Niemand mag eine nervöse Hand am Drücker, und als die Chefin der Europäischen Zentralbank, Christine Lagarde, jetzt eine sanfte Zinssenkung in der Euro-Zone ankündigte, atmete deswegen das Heer der Beobachter auf: Madame hat ein bisschen was bewegt, damit die Konjunktur wieder Fahrt aufnehmen kann. Aber sie hat nicht zu viel gemacht, auf dass die Inflation nicht ins Kraut schiesst. Alles in Ordnung also. Gut gemacht.

Gut gemacht?

Christine Lagarde macht gerade den gleichen Fehler zum zweiten Mal. Jetzt nur umgekehrt. Erst wartete sie viel zu lang, bis sie ihrem wichtigsten Ziel, nämlich den Geldwert stabil zu halten, die gebührende Priorität einräumte und die Zinsen endlich anhob. Und jetzt, wo sich die Inflation gezähmt, aber die Konjunktur natürlich abgewürgt zeigt, ist sie wieder nicht entschlossen dabei, die Zinsen zu senken und die Konjunktur wieder in Fahrt zu bringen.
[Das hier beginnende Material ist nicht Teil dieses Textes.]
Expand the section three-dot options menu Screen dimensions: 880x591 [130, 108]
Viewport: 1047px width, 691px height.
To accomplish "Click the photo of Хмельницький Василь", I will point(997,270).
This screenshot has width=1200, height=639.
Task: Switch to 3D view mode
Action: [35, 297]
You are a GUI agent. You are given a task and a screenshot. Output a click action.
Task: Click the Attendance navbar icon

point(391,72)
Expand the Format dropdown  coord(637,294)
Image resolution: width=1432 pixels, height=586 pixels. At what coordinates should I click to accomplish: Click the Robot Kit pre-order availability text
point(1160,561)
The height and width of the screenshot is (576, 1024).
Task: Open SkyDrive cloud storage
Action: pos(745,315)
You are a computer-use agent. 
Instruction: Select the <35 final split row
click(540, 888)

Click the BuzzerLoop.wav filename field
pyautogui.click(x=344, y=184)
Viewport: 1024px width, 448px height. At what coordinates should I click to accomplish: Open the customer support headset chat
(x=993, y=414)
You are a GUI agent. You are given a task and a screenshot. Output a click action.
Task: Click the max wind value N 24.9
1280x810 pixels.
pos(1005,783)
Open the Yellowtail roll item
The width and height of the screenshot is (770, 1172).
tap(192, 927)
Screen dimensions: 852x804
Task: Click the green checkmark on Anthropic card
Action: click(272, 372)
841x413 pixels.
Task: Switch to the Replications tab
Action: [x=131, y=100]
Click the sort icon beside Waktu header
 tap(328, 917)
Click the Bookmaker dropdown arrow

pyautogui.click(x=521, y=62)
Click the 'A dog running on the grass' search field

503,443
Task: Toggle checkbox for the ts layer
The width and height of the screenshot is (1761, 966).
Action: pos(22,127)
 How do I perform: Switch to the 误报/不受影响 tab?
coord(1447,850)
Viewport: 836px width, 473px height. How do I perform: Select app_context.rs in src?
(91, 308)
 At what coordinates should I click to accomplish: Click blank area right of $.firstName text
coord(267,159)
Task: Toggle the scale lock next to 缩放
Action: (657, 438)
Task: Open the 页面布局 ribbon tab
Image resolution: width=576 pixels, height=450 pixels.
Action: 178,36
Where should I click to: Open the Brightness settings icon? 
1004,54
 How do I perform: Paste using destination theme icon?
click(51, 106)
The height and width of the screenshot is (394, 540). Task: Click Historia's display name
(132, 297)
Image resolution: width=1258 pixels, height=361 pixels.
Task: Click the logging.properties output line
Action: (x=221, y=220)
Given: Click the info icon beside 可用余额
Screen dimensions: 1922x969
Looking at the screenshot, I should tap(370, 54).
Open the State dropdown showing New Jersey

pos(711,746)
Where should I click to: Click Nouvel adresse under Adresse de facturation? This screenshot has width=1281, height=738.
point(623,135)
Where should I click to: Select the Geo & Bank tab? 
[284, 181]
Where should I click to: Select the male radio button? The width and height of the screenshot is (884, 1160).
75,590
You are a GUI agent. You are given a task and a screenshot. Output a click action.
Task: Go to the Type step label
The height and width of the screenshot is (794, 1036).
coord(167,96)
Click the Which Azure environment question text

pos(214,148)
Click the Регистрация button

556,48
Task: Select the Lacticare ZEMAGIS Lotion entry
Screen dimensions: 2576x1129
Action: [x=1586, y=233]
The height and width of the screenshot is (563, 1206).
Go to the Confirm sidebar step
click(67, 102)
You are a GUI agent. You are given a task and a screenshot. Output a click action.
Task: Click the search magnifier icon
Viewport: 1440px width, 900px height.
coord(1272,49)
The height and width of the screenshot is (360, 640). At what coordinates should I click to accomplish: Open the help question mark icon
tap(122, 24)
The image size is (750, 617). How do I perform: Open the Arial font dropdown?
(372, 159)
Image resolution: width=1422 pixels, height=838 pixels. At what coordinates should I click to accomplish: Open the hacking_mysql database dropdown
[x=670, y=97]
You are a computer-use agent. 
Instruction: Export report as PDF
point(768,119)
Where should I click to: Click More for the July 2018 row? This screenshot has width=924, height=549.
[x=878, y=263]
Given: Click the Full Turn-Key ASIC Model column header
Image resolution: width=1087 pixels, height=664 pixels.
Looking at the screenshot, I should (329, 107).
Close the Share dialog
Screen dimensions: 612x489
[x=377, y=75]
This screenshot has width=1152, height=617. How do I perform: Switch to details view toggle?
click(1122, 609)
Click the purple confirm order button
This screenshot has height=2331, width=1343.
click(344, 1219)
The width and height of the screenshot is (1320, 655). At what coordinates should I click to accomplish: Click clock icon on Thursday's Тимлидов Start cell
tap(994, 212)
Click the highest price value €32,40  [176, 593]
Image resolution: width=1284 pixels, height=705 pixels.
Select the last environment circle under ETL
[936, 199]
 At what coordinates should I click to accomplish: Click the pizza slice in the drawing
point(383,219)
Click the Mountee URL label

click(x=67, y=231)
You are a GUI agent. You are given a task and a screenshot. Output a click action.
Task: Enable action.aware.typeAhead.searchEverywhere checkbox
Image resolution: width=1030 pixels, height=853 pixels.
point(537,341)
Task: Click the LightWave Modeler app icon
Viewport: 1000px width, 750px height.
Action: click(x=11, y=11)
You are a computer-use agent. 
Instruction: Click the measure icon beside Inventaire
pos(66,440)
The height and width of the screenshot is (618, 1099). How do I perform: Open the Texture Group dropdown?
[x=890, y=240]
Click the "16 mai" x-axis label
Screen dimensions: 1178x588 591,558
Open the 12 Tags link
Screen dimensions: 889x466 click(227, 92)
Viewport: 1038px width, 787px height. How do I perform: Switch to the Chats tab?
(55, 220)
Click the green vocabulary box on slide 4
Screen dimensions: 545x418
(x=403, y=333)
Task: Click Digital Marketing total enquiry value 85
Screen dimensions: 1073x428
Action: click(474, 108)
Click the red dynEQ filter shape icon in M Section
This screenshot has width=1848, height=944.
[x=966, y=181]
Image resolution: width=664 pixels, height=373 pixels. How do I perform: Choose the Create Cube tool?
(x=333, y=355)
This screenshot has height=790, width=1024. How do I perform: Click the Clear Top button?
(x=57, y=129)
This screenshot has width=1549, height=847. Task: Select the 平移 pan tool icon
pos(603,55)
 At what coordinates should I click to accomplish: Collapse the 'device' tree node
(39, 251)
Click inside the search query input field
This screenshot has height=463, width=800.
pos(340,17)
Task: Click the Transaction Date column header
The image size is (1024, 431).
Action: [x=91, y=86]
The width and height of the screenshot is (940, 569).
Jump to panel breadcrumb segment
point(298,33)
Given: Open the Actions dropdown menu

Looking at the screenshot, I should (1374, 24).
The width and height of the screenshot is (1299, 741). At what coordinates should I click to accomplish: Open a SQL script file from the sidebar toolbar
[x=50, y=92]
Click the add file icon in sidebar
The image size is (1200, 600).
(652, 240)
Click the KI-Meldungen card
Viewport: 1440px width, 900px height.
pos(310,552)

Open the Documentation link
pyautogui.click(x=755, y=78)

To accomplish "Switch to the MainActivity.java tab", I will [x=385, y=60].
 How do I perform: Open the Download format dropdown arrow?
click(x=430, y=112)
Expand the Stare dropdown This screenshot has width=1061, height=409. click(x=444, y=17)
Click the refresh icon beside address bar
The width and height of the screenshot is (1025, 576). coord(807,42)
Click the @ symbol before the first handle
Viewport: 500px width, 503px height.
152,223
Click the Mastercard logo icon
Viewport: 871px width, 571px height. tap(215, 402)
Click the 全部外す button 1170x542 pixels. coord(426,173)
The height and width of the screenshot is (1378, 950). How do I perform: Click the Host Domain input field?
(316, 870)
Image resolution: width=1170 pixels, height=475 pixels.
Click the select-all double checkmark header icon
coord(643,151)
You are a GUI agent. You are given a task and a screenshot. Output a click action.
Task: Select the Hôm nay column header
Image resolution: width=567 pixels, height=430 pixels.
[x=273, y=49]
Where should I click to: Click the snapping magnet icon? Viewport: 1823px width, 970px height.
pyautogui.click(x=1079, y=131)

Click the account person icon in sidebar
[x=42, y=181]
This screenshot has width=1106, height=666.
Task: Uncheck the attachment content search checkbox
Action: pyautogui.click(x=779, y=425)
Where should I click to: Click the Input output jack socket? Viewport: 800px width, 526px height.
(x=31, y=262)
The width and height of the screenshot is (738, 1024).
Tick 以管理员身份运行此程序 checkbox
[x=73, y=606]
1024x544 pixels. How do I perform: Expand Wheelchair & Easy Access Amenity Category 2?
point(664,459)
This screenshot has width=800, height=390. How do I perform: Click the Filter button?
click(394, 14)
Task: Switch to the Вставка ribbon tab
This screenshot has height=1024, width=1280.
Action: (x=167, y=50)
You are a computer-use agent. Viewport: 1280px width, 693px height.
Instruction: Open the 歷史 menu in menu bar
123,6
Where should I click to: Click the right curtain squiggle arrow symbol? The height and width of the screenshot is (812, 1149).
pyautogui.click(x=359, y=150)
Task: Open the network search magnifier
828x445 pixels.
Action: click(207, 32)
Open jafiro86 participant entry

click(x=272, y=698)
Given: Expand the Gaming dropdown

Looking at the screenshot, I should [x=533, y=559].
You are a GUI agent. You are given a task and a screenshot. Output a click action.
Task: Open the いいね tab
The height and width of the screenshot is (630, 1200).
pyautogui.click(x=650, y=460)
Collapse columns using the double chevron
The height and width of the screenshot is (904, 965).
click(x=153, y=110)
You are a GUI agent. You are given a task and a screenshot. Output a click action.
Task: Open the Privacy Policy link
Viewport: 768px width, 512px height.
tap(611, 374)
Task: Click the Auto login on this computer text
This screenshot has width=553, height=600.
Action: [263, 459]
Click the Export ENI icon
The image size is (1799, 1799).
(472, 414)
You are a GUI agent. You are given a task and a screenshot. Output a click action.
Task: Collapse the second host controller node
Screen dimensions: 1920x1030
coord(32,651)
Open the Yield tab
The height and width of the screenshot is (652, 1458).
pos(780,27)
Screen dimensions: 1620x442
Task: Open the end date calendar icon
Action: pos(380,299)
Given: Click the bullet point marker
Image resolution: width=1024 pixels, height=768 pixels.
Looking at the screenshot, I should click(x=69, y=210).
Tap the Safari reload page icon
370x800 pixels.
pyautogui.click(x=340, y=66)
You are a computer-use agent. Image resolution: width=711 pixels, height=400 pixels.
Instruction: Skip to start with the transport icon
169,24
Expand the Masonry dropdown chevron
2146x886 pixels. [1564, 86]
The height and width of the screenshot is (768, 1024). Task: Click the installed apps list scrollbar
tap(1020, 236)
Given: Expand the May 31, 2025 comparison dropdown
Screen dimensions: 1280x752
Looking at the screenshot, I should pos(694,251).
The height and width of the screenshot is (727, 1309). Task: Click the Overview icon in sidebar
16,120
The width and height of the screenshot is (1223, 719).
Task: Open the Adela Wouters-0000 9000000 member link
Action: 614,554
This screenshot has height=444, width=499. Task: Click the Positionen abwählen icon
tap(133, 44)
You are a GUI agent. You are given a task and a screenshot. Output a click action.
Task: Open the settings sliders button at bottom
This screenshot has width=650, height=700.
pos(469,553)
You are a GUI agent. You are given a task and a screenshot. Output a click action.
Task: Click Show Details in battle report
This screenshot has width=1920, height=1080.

Dabei ist die Geldpolitik selten so gefragt wie jetzt, um die Volkswirtschaften zu stützen. Sie stecken in einem brutalen Strukturwandel: Die Klimapolitik verlangt massive Investitionen von der Industrie, der Krieg kostet tonnenweise Geld, und mit KI kommt die nächste technologische Revolution um die Ecke. Wer jetzt nicht investieren kann, ist morgen nicht mehr dabei. Da ist es mit einem handzahmen Schrittchen bei den Zinsen und der Aussicht, dass es dabei erst mal bleibt, längst nicht getan.